直接法による営業キャッシュフローの表示では、損益計算書、貸借対照表やその他帳簿上の情報をもとに、以下の3つの区分でそれぞれの収支額を計算する。

  • 商品の販売による収入
  • 商品の仕入れによる支出
  • その他の支出のうち主要なもの

商品の販売による収入

商品の販売による収入は、現金販売による収入額に加えて、売掛金や受取手形(売上債権)の回収高から計算する。売掛金と受取手形(売上債権)の勘定分析により、商品の販売による収入を計算できる。

商品の仕入れによる支出

商品の仕入による支出は、現金仕入のほか、仕入債務である買掛金や支払手形の支払高から計算する。

その他の支出のうち主要なもの

その他の主要な取引により生じた支出を記載する。代表的な項目は人件費である。人件費の支払いによる支出は、当期に発生した人件費の金額と、期首・期末の未払額、並びに賞与引当金や退職給与引当金の影響を考慮して計算する。

キャッシュフロー計算書 直接法のメリットデメリット

日本の会社の9割が間接法でキャッシュフロー計算書を作成すると言われているが、直接法にもメリットはある。ここでは、直接法のメリット・デメリットを紹介する。

----------------

> _練習課題 1_: 読解文によると、人件費の支払いによる支出はどのように計算されるか、1〜3文で説明しなさい。
> _練習課題 2_: 読解文の「商品の販売による収入は、現金」から「ット・デメリットを紹介する。」までを、そのまま繰り返して書きなさい。

> _項目一覧_:

----------------

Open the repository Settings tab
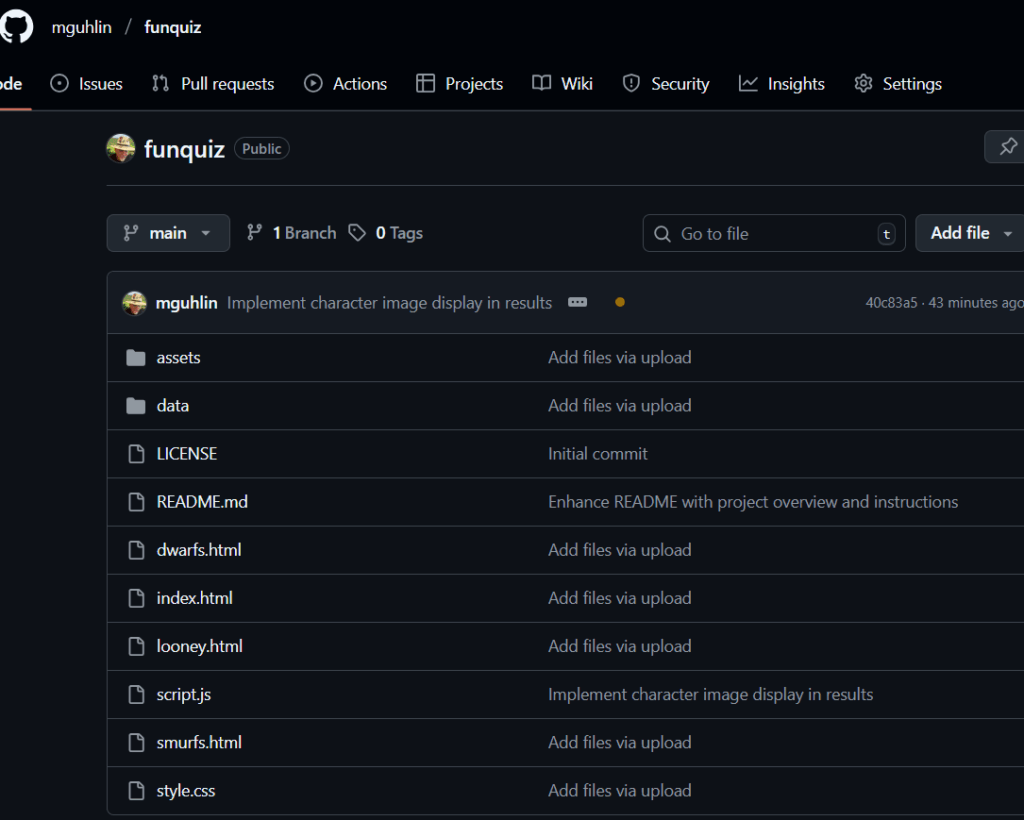pos(898,84)
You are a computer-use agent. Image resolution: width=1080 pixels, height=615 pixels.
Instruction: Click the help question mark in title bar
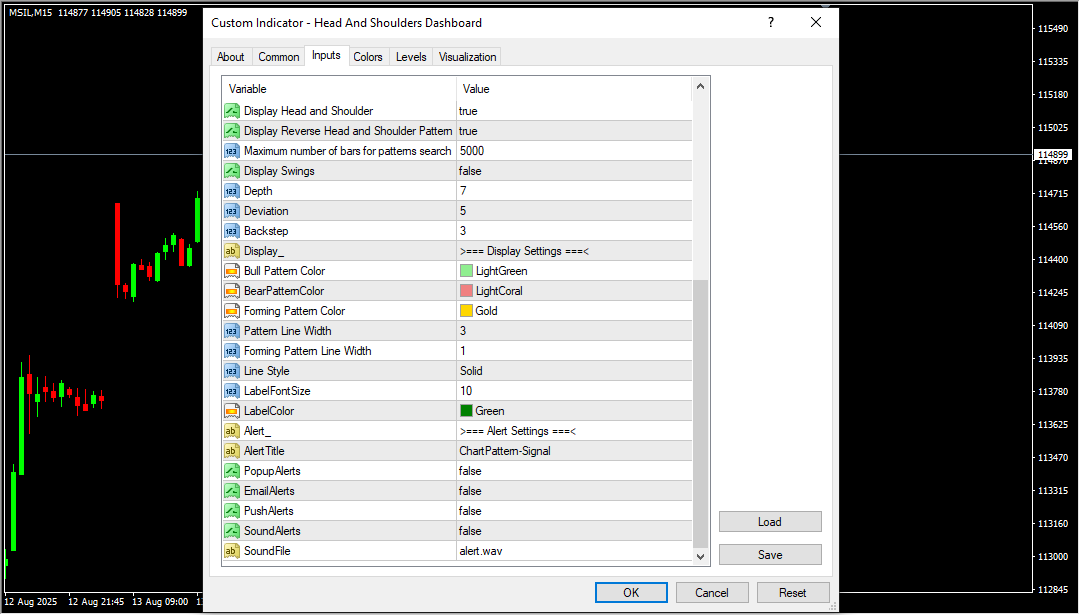click(x=771, y=22)

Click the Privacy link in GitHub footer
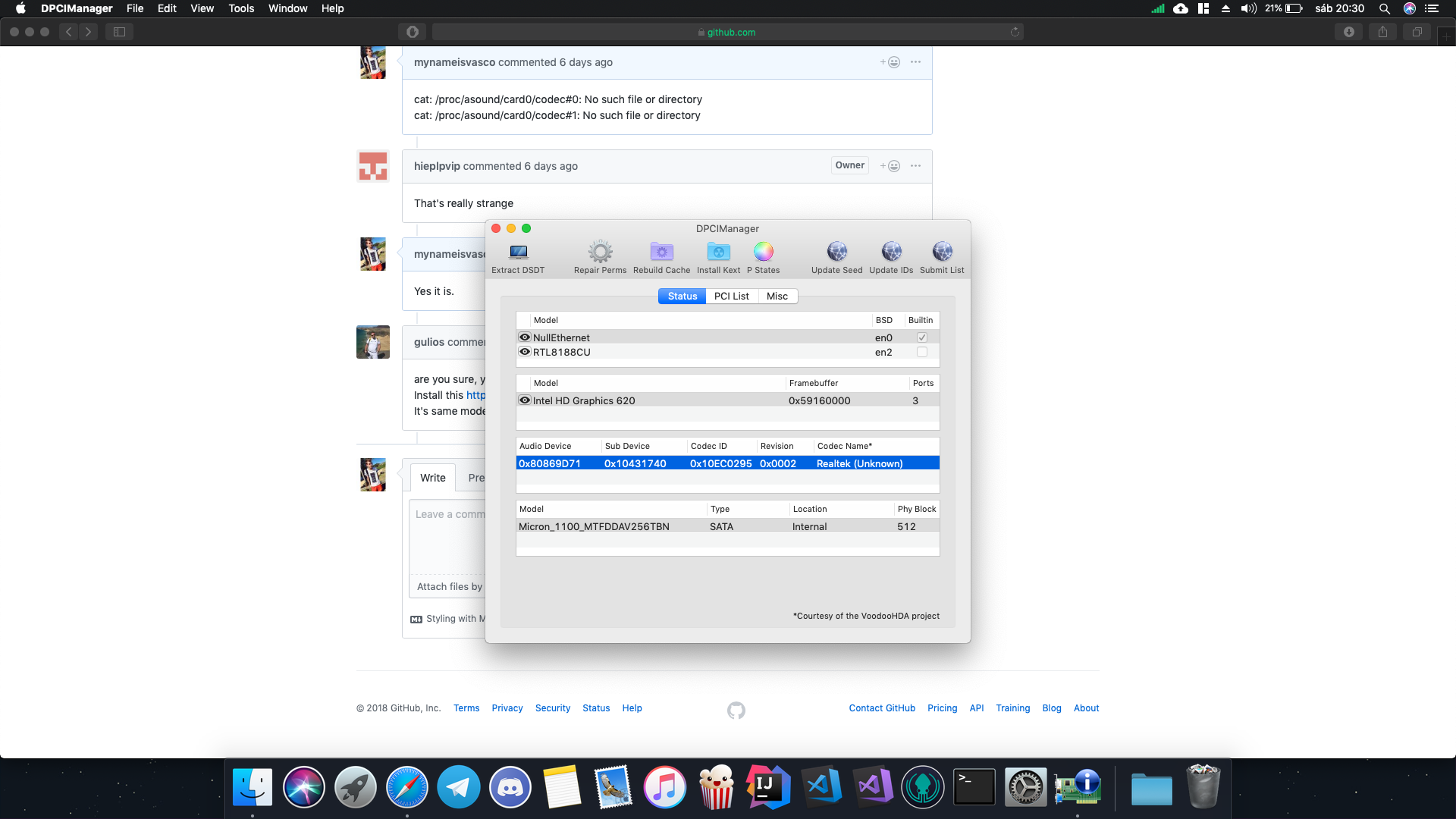click(507, 708)
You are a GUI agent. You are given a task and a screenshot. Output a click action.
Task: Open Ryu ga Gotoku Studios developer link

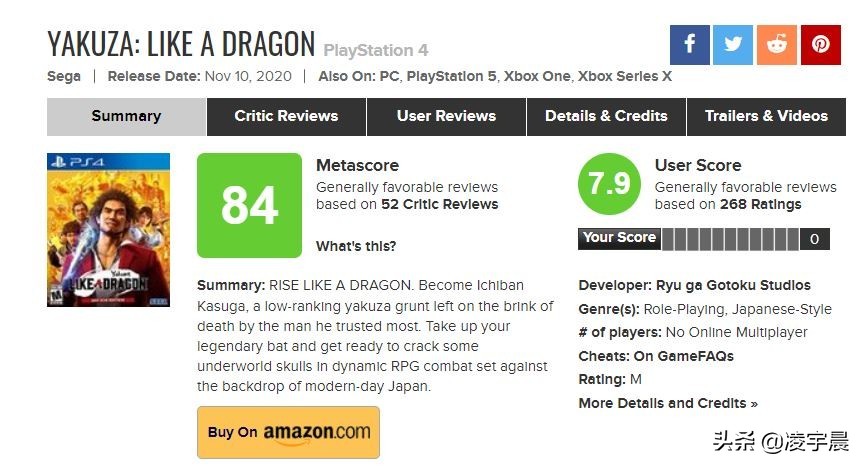click(x=733, y=286)
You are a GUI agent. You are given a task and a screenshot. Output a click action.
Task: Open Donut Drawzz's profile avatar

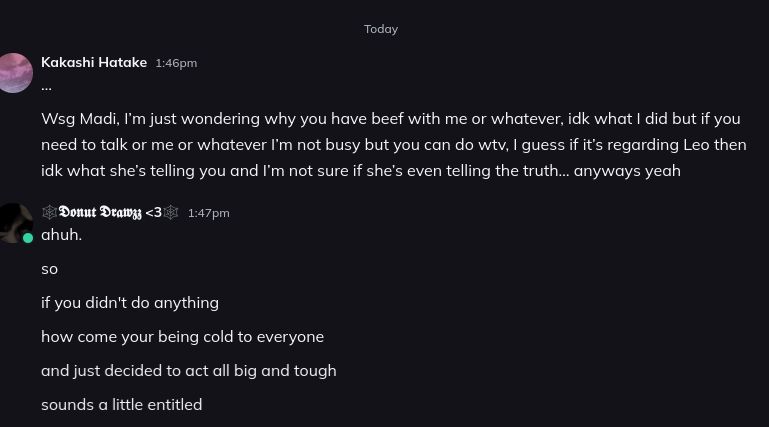[15, 222]
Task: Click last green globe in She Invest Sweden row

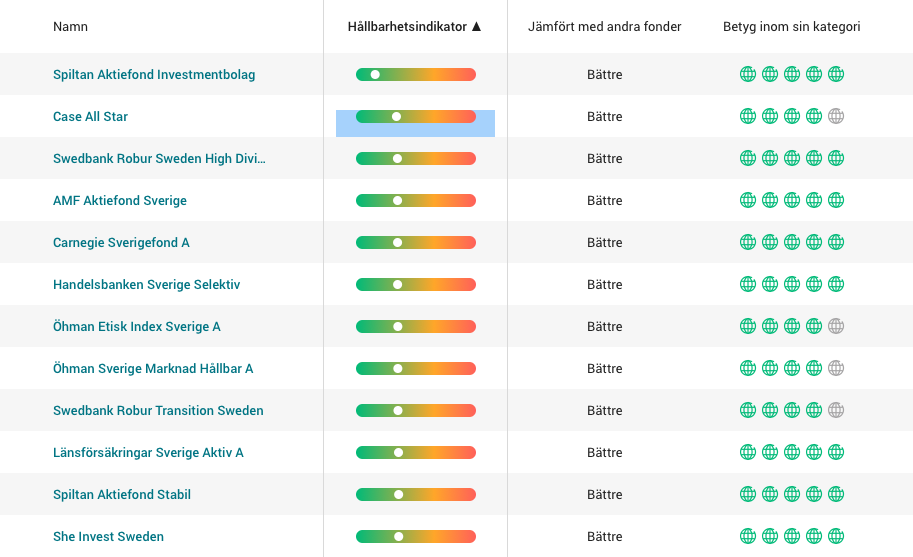Action: pos(836,536)
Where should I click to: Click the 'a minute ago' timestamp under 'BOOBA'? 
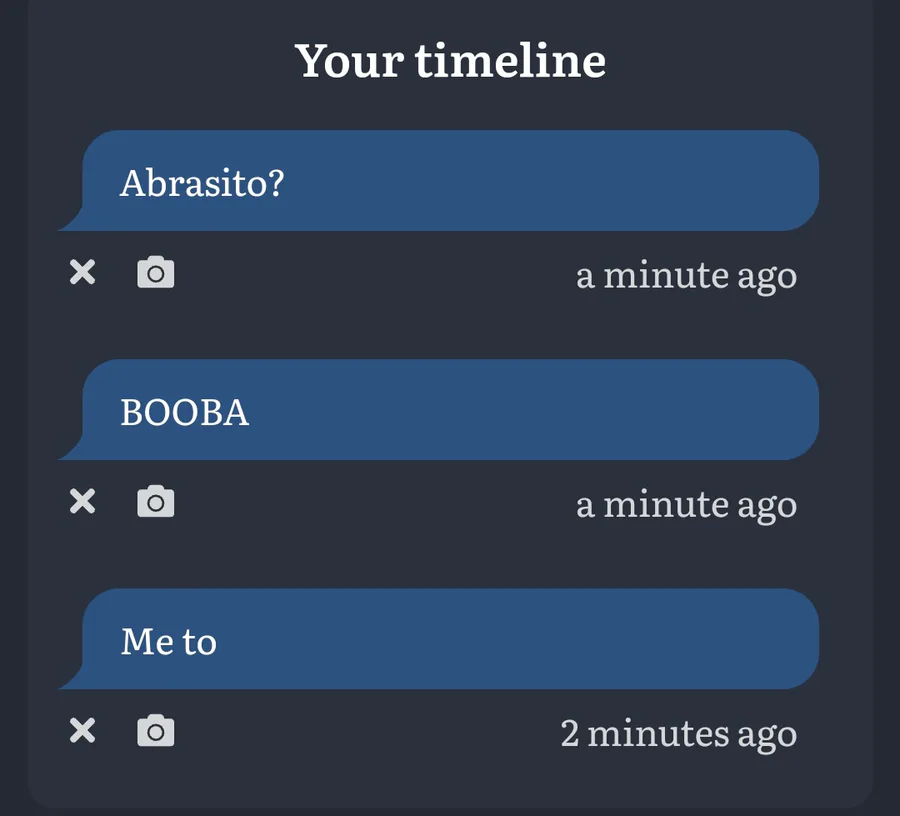tap(686, 506)
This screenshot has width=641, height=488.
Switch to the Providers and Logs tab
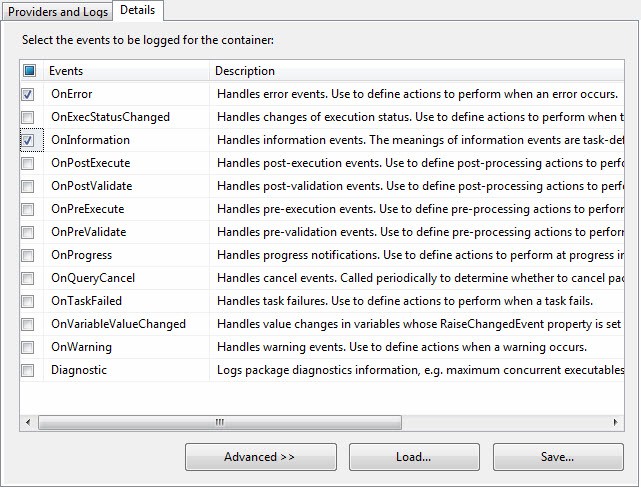click(x=57, y=10)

----------------

> _記述解答 1_: 当期に発生した人件費の金額をもとに、期首と期末の未払額を考慮して計算します。さらに、賞与引当金や退職給与引当金の影響も考慮に入れます。

> _記述解答 2_:
商品の販売による収入は、現金販売による収入額に加えて、売掛金や受取手形(売上債権)の回収高から計算する。売掛金と受取手形(売上債権)の勘定分析により、商品の販売による収入を計算できる。

商品の仕入れによる支出

商品の仕入による支出は、現金仕入のほか、仕入債務である買掛金や支払手形の支払高から計算する。

その他の支出のうち主要なもの

その他の主要な取引により生じた支出を記載する。代表的な項目は人件費である。人件費の支払いによる支出は、当期に発生した人件費の金額と、期首・期末の未払額、並びに賞与引当金や退職給与引当金の影響を考慮して計算する。

キャッシュフロー計算書 直接法のメリットデメリット

日本の会社の9割が間接法でキャッシュフロー計算書を作成すると言われているが、直接法にもメリットはある。ここでは、直接法のメリット・デメリットを紹介する。